Let’s Talk About Git Flow

Posted on 2022-07-14  13 Views


In the development process of large-scale software engineering projects, many problems related to git are often encountered, especially branch management and merging when multiple people collaborate, and code management chaos for testing and development. These problems often lead to extremely confusing commit records and even lost code. Git Flow came into being, providing a standardized branch management process.

This blog briefly summarizes the use posture of Git Flow, and also records a little bit of the problems and solutions encountered by tossing Git and Git Flow.

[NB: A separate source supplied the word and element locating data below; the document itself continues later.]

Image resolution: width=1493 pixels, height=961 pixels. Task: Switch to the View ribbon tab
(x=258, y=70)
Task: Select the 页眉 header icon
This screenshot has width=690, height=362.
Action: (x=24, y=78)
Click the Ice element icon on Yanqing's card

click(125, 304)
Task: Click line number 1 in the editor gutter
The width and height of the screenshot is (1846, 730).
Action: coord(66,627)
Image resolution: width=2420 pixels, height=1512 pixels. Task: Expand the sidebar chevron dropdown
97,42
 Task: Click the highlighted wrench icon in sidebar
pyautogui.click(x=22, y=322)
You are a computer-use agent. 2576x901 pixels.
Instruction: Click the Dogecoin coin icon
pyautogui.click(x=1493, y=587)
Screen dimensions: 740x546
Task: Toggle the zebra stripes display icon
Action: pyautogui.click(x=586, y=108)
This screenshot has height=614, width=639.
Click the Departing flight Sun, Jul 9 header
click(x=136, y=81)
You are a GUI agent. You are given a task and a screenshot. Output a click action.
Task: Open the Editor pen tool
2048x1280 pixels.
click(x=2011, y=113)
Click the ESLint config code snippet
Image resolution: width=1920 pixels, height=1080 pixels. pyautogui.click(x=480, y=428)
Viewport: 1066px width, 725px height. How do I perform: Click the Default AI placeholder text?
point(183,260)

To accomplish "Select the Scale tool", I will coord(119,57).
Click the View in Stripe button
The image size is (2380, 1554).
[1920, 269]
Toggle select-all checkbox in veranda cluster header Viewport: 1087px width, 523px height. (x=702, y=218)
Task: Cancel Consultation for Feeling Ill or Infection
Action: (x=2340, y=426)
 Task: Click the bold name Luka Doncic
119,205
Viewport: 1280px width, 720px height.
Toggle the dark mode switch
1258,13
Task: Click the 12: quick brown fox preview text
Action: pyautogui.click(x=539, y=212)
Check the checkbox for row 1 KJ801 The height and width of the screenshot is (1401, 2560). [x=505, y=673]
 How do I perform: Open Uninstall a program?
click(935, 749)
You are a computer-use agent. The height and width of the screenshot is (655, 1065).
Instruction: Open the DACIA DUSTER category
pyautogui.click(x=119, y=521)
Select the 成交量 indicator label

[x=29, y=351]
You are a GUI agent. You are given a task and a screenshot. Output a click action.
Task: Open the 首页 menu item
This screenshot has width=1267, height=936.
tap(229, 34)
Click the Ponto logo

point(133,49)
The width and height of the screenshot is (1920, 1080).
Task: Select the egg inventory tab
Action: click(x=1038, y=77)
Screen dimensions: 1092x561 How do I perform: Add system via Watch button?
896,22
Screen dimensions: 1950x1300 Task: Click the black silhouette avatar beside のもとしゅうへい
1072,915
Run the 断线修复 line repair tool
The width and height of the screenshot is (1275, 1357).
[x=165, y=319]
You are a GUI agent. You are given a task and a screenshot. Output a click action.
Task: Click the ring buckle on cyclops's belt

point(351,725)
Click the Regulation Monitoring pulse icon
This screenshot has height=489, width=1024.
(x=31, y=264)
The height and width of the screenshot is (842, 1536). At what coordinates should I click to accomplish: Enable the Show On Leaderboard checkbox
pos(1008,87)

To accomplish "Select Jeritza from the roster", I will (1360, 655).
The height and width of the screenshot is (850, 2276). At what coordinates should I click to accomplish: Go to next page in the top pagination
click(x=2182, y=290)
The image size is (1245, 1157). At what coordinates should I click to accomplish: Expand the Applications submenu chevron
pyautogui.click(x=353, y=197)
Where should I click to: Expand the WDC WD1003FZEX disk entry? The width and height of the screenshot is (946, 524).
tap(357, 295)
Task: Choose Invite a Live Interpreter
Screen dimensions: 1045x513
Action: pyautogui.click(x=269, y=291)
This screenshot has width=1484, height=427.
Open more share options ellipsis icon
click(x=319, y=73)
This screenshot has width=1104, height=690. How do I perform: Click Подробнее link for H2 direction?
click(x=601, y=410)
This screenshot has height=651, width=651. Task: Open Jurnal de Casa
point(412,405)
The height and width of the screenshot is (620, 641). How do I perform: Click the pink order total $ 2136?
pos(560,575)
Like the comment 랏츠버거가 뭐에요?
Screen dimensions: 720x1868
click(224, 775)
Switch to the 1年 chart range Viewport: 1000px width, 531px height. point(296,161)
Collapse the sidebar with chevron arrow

What problem Git Flow solved

  • Different roles can be developed in parallel, keeping the isolation between roles as much as possible
  • A stable source of code for the production environment
  • Align with the DevOps development process

Branches in Git Flow

Feature Branches

  • For the development of different features when multiple people collaborate, there can be more than one
  • Based on the develop branch, merge directly back into the develop branch
  • It can be deleted after the merge is complete

Develop Branch

  • There is only one, which serves as a baseline branch for development
  • Contains all the code you want to publish to release
  • Bug fixes caused by merging the Feature branch and the Release branch
  • CI/CD corresponding to the test environment
  • Large-scale development is often a read-only branch and only accepts PRs from the Feature/Release Branch

Release Branch

  • Corresponding to the pre-release environment CI/CD (sometimes called UAT (User Acceptance Test) environment in practice)
  • Merge the develop branch, complete the test, fix the bug
  • Contains all the code you want to publish to the master/main branch

Hotfix Branch

  • Emergency bug fix branch after the feature goes live
  • After the fix is complete, add the PR to the master/develop branch

Master Branch

  • Master branch, read-only. Only accept PRs from other branches
  • When pushing, you need to play git tag to do version tracking

Workflow

  1. Git init initializes the project and checks out the first develop branch.
  2. Multiple developers check out, forming multiple feature branches.
  3. After the feature is developed, merge back into the develop branch.
  4. After all functions are developed in the current stage, check out the release-x.x.x branch from the develop branch to start Release.
  5. After completing testing, release configuration, and minor bug fixes, create tags and merge into the develop and master branches.
  6. Release production code from the master branch
    1. If a bug is found, the hotfix branch is checked out based on the master branch to fix the bug.
    2. When hotfix finishes testing, merge back into the master/develop branch and type tag.

Precautions

  • It is strictly forbidden to use git rebase to merge code on several public branches (master, release, develop). Git merge is used, and --no-ff is recommended to ensure that changes to each merge can be clearly tracked.
  • On private branches, such as your own feature branch, you can use git rebase to synchronize the progress of the develop branch.